South Wales Miners’ Library marks 50 years of celebrating the region’s industrial heritage

Abercraf Banner on march

The South Wales Miners’ Library is celebrating half a century of collecting and preserving crucial memories of the region’s proud industrial past.

Based at Swansea University, the South Wales Miners’ Library marks its 50th anniversary on Friday, October 20 by hosting the Rhys Davies Lecture at the South Wales Miners’ Library, which this year is being held at the Great Hall of the Bay Campus at 6.30pm.

Delivered by John Willgoose – better known as J.Willgoose Esq, frontman of band Public Service Broadcasting – the free lecture is entitled Fifty Years at the South Wales Miners’ Library: telling the story of the coalfields through music and memories. It is being held in collaboration with the University’s Cultural Institute and is generously supported by the Rhys Davies Trust.

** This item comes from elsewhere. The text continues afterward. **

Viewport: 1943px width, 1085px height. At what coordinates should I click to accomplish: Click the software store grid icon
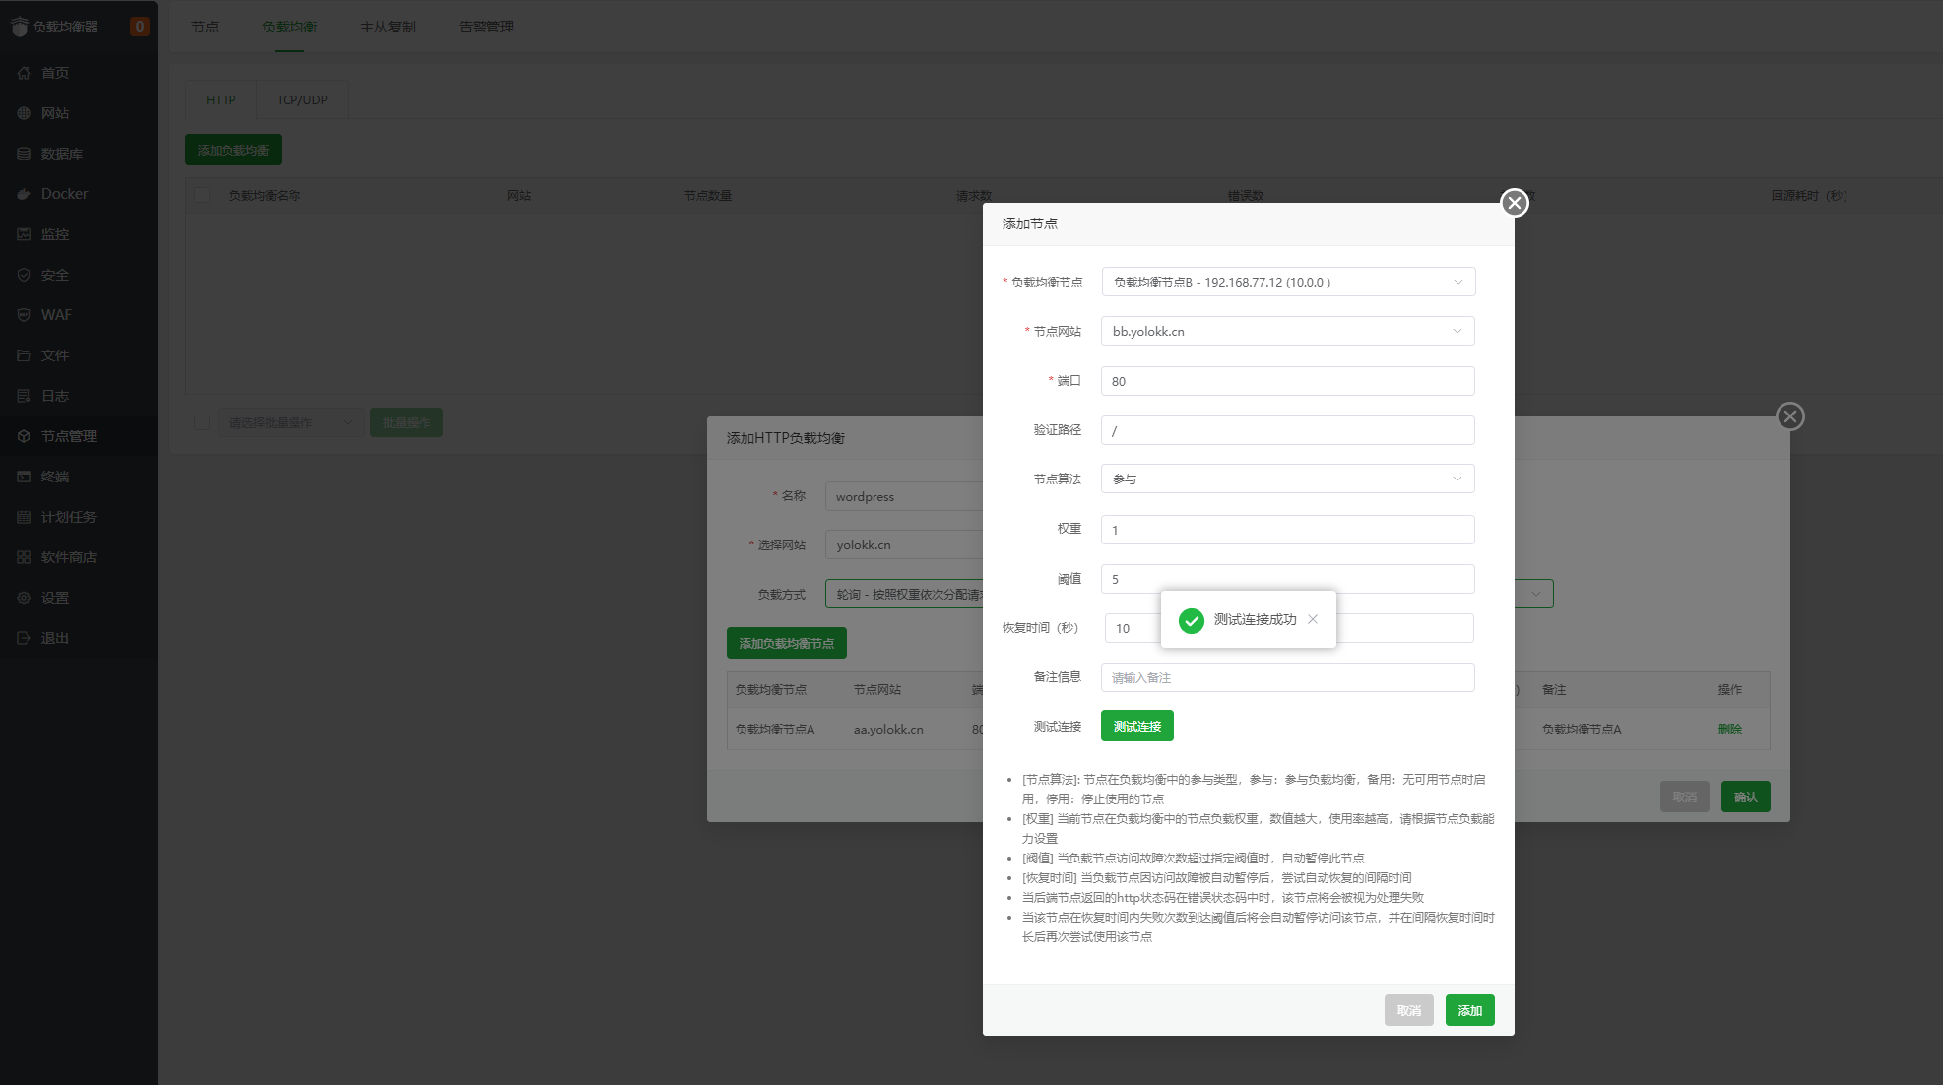tap(24, 557)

South Wales Miners’ Library opened in 1973 to house material collected during the three-year Coalfield History Project, which was funded by the Social Science Research Council and supported by the South Wales Area of the National Union of Mineworkers and the Coal Industries Social Welfare Organisation.

This project set out to collect records of individuals and the institutions they had created, such as the miners’ libraries, choirs, and NUM lodges.  The books, pamphlets, posters, banners, oral and video collections are held at the South Wales Miners’ Library while the written records and photographs collected are held in the Richard Burton Archives also based at Swansea University.  With the contraction of the mining industry, these coalfield communities were rapidly changing, and their records were in danger of being lost.

Tyrone O’Sullivan and Aberavon MP Hywel Francis open Miners Library.
© Roger Donovan, Media Photos.

Besides being the focal point for research into the social, political, cultural and educational aspects of the south Wales coalfield, the Library was developed as a centre for adult and community-based education and is very much a legacy of the miners’ institutes found in communities across south Wales.

At its home in Henderfoilan, the South Wales Miners’ Library now houses a unique and internationally important research collection relating to the industrial, educational, social, cultural and political history of south Wales.

Open to the public, it plays a prominent role in adult education, community learning and engagement initiatives across south west Wales. It also supports the work of academics, students and visiting researchers. These have included J.Willgoose Esq who used the resource to research his band’s hit album Every Valley in 2017 which ended up featuring several clips from the Library’s oral history collection.